begin SUPPLIED TEXT

A REPORT to a joint conference of the International Labour Organisation (ILO) and the Russian trade unions gives a revealing picture of the Russian economy and workforce.

According to official figures the state sector has declined from 75.4 per cent of the economy in 1991 to 40.1 per cent in 1997. In addition the “collective and mixed ownership sector” increased from 10.3 per cent to 19.4 per cent, and the private sector grew from 13.3 per cent to 39.9 per cent.

The report warns, however, that the validity of these figures “is widely questioned” because of what it euphemistically refers to as “a lack of transparency in the ownership structure”, admitting that in many enterprises “it is very difficult to identify who are the real owners.”

The report points out that: “most of the enterprises privatised through the management-employee buy-out . . . are run by the old management, meaning no substantial change in their largely ineffective governance
. . . privatisation itself has neither reduced labour hoarding nor improved the allocation of resources, including labour, with effects on the overall productivity.”

The vast majority of workers in the Russian Federation are still employed in the old large and medium-sized enterprises dating from Soviet days: 67 per cent in 1998 – down from 78.6 per cent in 1992.

New start-up private firms, most operating in trade, catering, repairs and construction (rarely in industry or transport) are the main source of new employment, and wages in them are significantly higher and regularly paid. However most remain small scale and their overall share in employment is low, estimated at 13 per cent at the beginning of 1998.

end SUPPLIED TEXT

• _TASK 1_: According to the passage on the Russian economy, why is the accuracy of the official ownership figures doubted? Answer in one to three sentences.
• _TASK 2_:
Answer these questions from the passage on the Russian economy:
(a) What share of the economy did the private sector hold in 1997?
(b) What percentage of workers were still employed in the old large and medium-sized enterprises in 1998?
(c) In which fields do most new start-up private firms operate?
The data that come next are not needed for this work.

begin DATA EXTRACT

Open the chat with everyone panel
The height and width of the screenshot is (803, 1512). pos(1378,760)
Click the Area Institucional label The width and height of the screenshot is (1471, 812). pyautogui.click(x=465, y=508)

end DATA EXTRACT

• _TASK RESPONSE 1_: The figures are doubted because the ownership structure lacks transparency. In many enterprises it is very difficult to identify who the real owners are.

• _TASK RESPONSE 2_:
(a) 39.9 percent
(b) 67 percent
(c) Trade, catering, repairs and construction